Caenorhabditis elegans is a species of nematode, or roundworm, which grows to about 1 millimetre (less than 1/16th of an inch) long. It is one of the simplest known animals to possess a nervous system, which makes it a useful model species for standing a range of components of advanced life, including the genome.

Better known simply as C. elegans, this roundworm lives on bacteria and vegetation. The species is somewhat unusual: it has male individuals and hermaphroditic individuals, but no true females. The males are an extremely small minority; the vast majority are hermaphrodites, meaning they possess both male and female reproductive organs. After being born, they mature through four stages, and in the absence of food the larvae can enter a hardier but non-aging stage. They are found in a range of environments in nature, but not normally in pure soil, since it lacks the organic deposits they feed on. Advanced research into C. elegans began in the 1970s, when biologists realized that this species offered a number of avenues for interesting biological research. As the simplest animal with a nervous system, it offers the easiest model for mapping out an entire network of neurons.

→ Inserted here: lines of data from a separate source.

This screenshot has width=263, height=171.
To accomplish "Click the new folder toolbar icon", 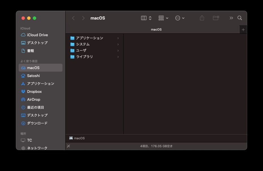I will 216,18.
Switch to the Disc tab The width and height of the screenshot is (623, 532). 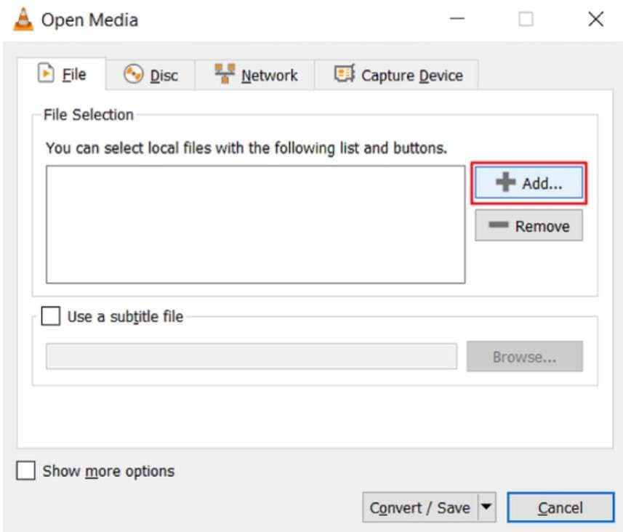coord(150,75)
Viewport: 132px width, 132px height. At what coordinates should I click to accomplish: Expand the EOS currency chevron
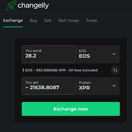pos(114,54)
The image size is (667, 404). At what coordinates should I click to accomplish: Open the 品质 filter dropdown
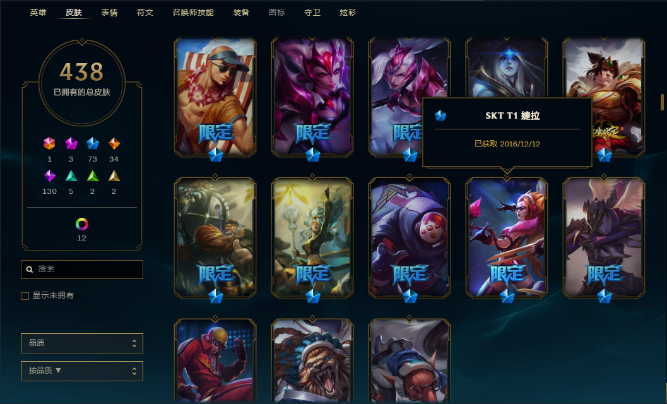[x=82, y=343]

Geneticists have subsequently discovered that C. elegans has importance for their work, as well. Its genome was fully sequenced in 1998, making it the first animal sequenced. Although it is a small and comparatively simple organism, according to research published in Trends in Parasitology, its genes contain the data necessary to form many of the organs and functions present in larger and more complex organisms like human beings, like sexual differentiation, feeding and digestive processes, and so on. Overall, according to Rutgers University, C. elegans shares slightly over one-third of its genetic base code with human beings. This still makes up only a small proportion of the human genome, since C. elegans has only a few percent as much genetic material as human beings.

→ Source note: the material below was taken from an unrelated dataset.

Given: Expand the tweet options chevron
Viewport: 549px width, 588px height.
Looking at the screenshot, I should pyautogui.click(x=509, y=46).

This does hold out a number of interesting options for genetic research, however. Much like fruit flies, C. elegans are easy to breed in the laboratory and use for experiments. They can even be easily frozen and revived, particularly as larvae. Genetic researchers have devised methods known as RNA interference which can be used to selectively eliminate genes from the C. elegans genetic code, or introduce genes back in. This has confirmed a number of important hypotheses about DNA. First, scientists were able to eliminate more than four out of every five genes from the C. elegans DNA without interfering with the basic survival of the worms, meaning that even its simplified genetic code is mostly junk left over from millions of years of evolution. Moreover, although roundworms and mammals are theoretically only distantly related, in the one-third of its code shared with human beings, genes derived from human cells can be introduced into the C. elegans genetic code and serve the same function as their original roundworm equivalents. Such experiments have corroborated important theories about genetic evolution and the interconnectedness of the origins of all animal species.